Referring to a key provision in the Patient Protection and Affordable Care Act, he sided with governors and attorneys general from 26 U.S. states, almost all of whom are Republicans, in declaring it unconstitutional.
“Regardless of how laudable its attempts may have been to accomplish these goals in passing the Act, Congress must operate within the bounds established by the Constitution,” the judge ruled.
The administration said it may ask the U.S. appeals court to hold off on any changes in the implementation of the law pending an appeal Judge Vinson’s decision. The highly politicized issue will likely end up at the Supreme Court for final determination.
The plaintiffs represent more than half the U.S. states, so the Pensacola case has more prominence than some two dozen lawsuits filed in federal courts over the healthcare law.
The healthcare overhaul enacted last year, a contentious cornerstone of Obama’s presidency, aims to expand health insurance to cover millions of uninsured Americans while also curbing costs.

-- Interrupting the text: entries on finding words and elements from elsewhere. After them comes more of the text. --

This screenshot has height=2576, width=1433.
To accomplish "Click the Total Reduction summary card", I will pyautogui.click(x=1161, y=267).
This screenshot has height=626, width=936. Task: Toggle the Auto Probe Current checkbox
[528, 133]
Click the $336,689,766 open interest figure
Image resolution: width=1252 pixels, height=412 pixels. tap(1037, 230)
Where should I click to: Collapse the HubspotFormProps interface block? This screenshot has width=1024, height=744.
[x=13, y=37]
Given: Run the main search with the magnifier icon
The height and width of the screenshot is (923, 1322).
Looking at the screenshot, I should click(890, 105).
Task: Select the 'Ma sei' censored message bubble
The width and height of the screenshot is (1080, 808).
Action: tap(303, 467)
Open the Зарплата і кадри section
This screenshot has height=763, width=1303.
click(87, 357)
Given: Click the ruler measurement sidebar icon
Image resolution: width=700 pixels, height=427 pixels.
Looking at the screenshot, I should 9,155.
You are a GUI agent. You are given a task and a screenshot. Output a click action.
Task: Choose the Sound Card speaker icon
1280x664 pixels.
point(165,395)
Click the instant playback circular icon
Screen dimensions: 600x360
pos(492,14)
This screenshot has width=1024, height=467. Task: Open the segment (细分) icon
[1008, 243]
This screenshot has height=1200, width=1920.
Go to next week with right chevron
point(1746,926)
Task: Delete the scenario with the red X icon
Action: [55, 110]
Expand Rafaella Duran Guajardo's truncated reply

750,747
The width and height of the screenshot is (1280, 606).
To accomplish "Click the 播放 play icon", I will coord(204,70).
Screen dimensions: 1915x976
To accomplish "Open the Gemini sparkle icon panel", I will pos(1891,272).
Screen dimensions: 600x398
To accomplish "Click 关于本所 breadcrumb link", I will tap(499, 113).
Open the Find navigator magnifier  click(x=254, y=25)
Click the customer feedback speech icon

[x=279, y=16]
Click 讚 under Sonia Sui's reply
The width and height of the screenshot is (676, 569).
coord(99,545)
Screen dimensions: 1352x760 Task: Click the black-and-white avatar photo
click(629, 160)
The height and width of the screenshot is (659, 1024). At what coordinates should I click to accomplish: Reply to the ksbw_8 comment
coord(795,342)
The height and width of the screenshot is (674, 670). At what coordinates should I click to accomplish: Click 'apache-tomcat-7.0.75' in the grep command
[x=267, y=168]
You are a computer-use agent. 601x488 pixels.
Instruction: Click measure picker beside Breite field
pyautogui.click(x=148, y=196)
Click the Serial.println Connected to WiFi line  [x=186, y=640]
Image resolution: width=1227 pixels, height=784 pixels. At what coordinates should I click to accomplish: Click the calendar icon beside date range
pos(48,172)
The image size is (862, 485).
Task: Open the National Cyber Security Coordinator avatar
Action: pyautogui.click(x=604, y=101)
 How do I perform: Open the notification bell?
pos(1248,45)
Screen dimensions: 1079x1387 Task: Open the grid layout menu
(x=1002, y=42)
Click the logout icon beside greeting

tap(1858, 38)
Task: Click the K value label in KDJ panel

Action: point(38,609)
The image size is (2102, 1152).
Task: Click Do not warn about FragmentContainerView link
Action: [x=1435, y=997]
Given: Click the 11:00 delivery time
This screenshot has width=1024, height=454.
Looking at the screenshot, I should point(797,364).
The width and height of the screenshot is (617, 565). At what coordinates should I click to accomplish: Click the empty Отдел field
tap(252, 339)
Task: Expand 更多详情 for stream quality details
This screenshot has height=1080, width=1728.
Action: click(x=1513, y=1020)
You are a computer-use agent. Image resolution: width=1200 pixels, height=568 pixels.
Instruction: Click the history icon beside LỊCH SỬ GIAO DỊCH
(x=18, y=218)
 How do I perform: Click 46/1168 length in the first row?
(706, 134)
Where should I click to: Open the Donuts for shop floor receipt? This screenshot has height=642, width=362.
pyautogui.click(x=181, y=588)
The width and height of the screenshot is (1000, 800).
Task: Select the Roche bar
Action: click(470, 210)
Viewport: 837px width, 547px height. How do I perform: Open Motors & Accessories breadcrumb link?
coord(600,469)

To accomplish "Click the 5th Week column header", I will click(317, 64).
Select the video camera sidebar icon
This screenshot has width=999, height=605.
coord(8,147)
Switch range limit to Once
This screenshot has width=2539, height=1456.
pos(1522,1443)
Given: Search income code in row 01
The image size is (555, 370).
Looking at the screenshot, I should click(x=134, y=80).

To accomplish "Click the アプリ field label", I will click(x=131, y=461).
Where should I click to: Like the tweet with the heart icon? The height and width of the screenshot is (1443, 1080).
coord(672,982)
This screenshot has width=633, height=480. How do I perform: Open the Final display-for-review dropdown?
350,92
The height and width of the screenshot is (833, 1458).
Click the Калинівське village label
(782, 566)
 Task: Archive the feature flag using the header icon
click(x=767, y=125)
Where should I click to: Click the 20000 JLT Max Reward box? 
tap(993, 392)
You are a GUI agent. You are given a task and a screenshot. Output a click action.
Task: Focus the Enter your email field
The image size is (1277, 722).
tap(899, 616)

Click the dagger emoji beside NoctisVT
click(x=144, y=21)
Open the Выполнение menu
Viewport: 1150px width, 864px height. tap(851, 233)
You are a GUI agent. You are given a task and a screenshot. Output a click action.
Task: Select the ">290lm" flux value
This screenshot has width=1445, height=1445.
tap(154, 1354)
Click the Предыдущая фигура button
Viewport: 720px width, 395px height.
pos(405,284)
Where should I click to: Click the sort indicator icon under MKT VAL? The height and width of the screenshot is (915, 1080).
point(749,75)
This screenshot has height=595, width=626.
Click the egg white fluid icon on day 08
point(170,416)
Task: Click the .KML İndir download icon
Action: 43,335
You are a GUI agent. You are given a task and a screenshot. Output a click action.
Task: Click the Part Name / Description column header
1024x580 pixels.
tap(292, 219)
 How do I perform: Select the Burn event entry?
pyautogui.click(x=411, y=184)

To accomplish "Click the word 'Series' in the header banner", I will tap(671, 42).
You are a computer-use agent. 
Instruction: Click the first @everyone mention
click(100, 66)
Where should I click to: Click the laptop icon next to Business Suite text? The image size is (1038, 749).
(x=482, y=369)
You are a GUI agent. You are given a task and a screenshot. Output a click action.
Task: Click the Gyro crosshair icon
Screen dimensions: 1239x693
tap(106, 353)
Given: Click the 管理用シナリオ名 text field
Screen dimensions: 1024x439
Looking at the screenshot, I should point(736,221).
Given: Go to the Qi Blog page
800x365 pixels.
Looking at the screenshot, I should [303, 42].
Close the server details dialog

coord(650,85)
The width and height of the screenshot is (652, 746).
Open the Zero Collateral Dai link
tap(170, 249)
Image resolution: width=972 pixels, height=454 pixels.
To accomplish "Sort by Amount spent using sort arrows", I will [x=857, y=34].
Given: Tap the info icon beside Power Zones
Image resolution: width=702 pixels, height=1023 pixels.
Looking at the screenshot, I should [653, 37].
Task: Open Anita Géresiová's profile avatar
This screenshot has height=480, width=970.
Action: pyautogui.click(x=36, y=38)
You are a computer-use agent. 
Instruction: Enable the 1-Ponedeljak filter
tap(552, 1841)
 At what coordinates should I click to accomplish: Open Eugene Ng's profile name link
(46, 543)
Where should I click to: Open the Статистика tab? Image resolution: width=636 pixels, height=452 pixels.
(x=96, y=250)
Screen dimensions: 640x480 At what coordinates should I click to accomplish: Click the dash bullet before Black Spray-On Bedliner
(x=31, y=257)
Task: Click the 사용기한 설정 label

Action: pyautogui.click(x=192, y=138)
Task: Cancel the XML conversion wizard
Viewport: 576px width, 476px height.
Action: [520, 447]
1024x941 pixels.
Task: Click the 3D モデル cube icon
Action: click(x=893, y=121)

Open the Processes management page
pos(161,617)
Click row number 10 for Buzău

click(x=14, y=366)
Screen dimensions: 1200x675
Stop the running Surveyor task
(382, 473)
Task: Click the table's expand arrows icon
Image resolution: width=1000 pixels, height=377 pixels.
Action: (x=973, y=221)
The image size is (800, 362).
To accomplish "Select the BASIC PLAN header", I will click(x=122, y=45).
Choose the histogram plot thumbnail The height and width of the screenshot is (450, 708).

Administration officials insist it is constitutional and needed to stem huge projected increases in healthcare costs.
Two other district court judges have rejected challenges to the individual mandate.
But a federal district judge in Richmond, Virginia, last month struck down that central provision of the law in a case in that state, saying it invited an “unbridled exercise of federal police powers.”
RULING DRAWS SOME SHARP CRITICISM
There was immediate strong reaction to the ruling.
Ron Pollack, executive director of Families USA, an influential national advocacy group that pushed for the healthcare overhaul, called Vinson’s decision an example of “radical judicial activism run amok” and predicted it would be reversed on appeal.
“The decision flies in the face of three other decisions, contradicts decades of legal precedent, and could jeopardize families’ health care security,” he said in a statement.
Vinson’s ruling was dramatically broader than the one in Richmond, however, since his colleague there only struck down the individual mandate requirement and refused to invalidate the entire healthcare law.